Question

In given figure, O is the centre of the circle $\angle BCO={30}^{\circ }$ Find x and y

Answer 1

$O$ is the center of the circle and $\angle BCO={30}^o.$

In given figure join $OB$ and $AC.$

In $△BOC,$

$\Rightarrow$ $CO=BO$ [ Radius of a circle ]

$\therefore$ $\angle OBC=\angle OCB={30}^o$ [ Angles opposite to equal sides are equal ]

$\Rightarrow$ $\angle BOC+\angle OBC+\angle OCB={180}^o$ [ By angles sum property of a triangle ]

$\Rightarrow$ $\angle BOC+{30}^o+{30}^o={180}^o$

$\Rightarrow$ $\angle BOC={180}^o-{60}^o$

$\Rightarrow$ $\angle BOC={120}^o$

We know that, in a circle, the angle subtended by an arc at the center is twice the angle subtended by it at the remaining part of the circle.

**Dataset content**.
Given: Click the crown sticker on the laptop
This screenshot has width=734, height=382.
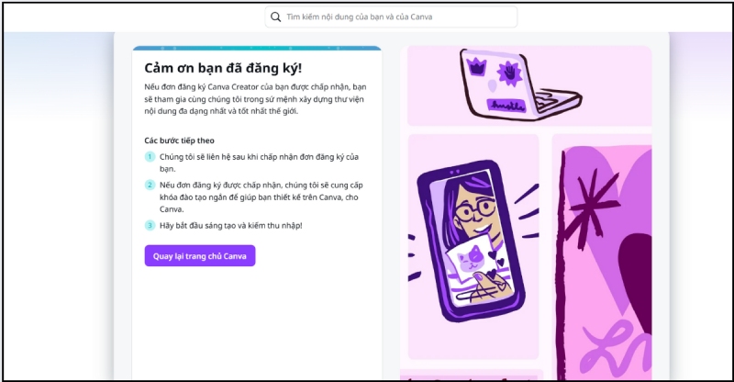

**Exercise goal**. In the circle-geometry solution above, restate the paragraph starting "We know that, in a circle" in a single shorter sentence that keeps its main fact.

**Written answer**. In a circle, the angle an arc subtends at the center is double the angle it subtends at the remaining part of the circle.